▶ _Opdracht 1_: Kun je uit de vermeldingen de regels van de regel met "Expand the Sort dropdown chevron" tot en met de regel met "tap(1131, 132)" letterlijk kopiëren?

▶ _Fragment_:

Antwoord schriftelijke vragen : Antwoord op vragen van de leden Van Eijk en Van der Burg over het bericht ‘Remco S. loopt nog altijd vrij rond in India na de moord op José
Vragen van de leden Van Eijk en Van der Burg (beiden VVD) aan de Ministers van Justitie en Veiligheid en van Buitenlandse Zaken over het bericht «Remco S. loopt nog altijd vrij rond in India na de moord op José» (ingezonden 10 juni 2025).
Antwoord van Minister Van Weel (Justitie en Veiligheid) (ontvangen 18 juli 2025).
Zie ook Aanhangsel Handelingen, vergaderjaar 2024–2025, nr. 2607.
Vraag 1
Bent u bekend met het bericht «Remco S. loopt nog altijd vrij rond in India na de
moord op José»?1
Antwoord 1
Ja.

▶ _Getoond materiaal_:
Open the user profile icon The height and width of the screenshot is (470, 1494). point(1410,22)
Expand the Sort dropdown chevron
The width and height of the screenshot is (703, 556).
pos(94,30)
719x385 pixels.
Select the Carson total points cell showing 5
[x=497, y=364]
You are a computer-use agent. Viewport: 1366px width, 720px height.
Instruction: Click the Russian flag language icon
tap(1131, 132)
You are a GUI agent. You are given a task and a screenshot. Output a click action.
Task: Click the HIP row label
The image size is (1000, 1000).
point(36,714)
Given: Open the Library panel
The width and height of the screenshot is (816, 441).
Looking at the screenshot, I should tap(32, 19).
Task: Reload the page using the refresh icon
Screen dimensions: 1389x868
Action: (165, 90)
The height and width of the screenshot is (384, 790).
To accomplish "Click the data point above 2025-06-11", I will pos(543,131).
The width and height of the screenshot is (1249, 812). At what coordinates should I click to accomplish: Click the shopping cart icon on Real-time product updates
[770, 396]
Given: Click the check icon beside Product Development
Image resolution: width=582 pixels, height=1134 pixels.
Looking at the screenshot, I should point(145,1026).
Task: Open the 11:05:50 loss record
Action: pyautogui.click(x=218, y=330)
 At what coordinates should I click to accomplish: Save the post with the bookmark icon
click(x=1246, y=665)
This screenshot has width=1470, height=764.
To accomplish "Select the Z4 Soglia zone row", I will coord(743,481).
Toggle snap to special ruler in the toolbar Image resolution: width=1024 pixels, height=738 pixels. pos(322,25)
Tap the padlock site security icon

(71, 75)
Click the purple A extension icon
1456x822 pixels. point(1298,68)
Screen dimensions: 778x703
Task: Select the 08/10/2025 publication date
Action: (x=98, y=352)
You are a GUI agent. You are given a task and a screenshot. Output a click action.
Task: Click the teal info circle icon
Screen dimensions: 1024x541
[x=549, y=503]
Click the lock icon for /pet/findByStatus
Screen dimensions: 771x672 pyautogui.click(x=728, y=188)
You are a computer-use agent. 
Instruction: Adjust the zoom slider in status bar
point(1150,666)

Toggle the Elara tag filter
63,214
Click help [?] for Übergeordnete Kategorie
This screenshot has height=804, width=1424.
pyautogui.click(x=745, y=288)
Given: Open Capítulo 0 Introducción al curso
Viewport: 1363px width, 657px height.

▶ _Opdracht 2_: Geef het stuk van het fragment van "Antwoord schriftelijke vragen" tot en met "2024–2025, nr. 2607." opnieuw, maar zet "binnengekomen" in de plaats van "ontvangen".

▶ _Volledig antwoord 1_:
Expand the Sort dropdown chevron
The width and height of the screenshot is (703, 556).
pos(94,30)
719x385 pixels.
Select the Carson total points cell showing 5
[x=497, y=364]
You are a computer-use agent. Viewport: 1366px width, 720px height.
Instruction: Click the Russian flag language icon
tap(1131, 132)

▶ _Volledig antwoord 2_:
Antwoord schriftelijke vragen : Antwoord op vragen van de leden Van Eijk en Van der Burg over het bericht ‘Remco S. loopt nog altijd vrij rond in India na de moord op José
Vragen van de leden Van Eijk en Van der Burg (beiden VVD) aan de Ministers van Justitie en Veiligheid en van Buitenlandse Zaken over het bericht «Remco S. loopt nog altijd vrij rond in India na de moord op José» (ingezonden 10 juni 2025).
Antwoord van Minister Van Weel (Justitie en Veiligheid) (binnengekomen 18 juli 2025).
Zie ook Aanhangsel Handelingen, vergaderjaar 2024–2025, nr. 2607.